Pull out the lines of the records from the line holding "Viewport: 1081px width, 652px height." through the line holding "pyautogui.click(x=699, y=491)", both included, and copy them verbatim.

— START RECORDS FOR THIS EXERCISE —

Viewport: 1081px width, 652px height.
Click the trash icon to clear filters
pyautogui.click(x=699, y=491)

— END RECORDS FOR THIS EXERCISE —
— START RECORDS FOR THIS EXERCISE —

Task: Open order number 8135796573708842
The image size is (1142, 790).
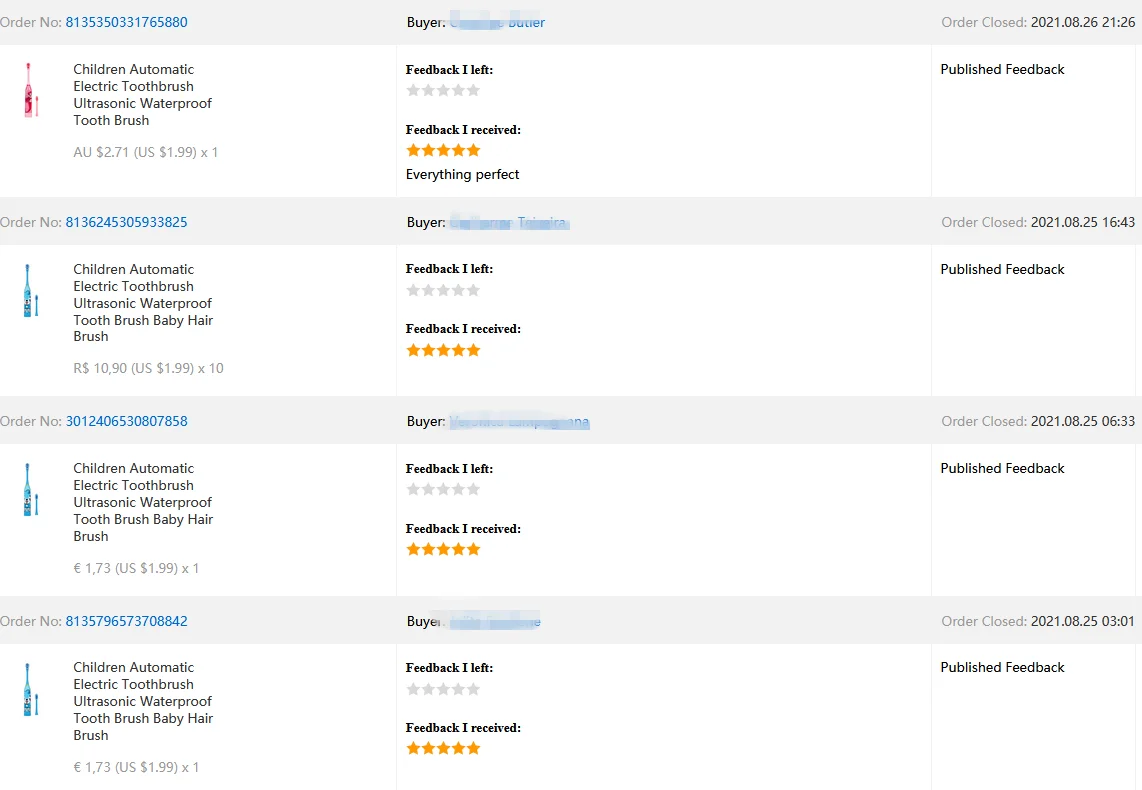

— END RECORDS FOR THIS EXERCISE —

**COMPLETE RESPONSE**
Viewport: 1081px width, 652px height.
Click the trash icon to clear filters
pyautogui.click(x=699, y=491)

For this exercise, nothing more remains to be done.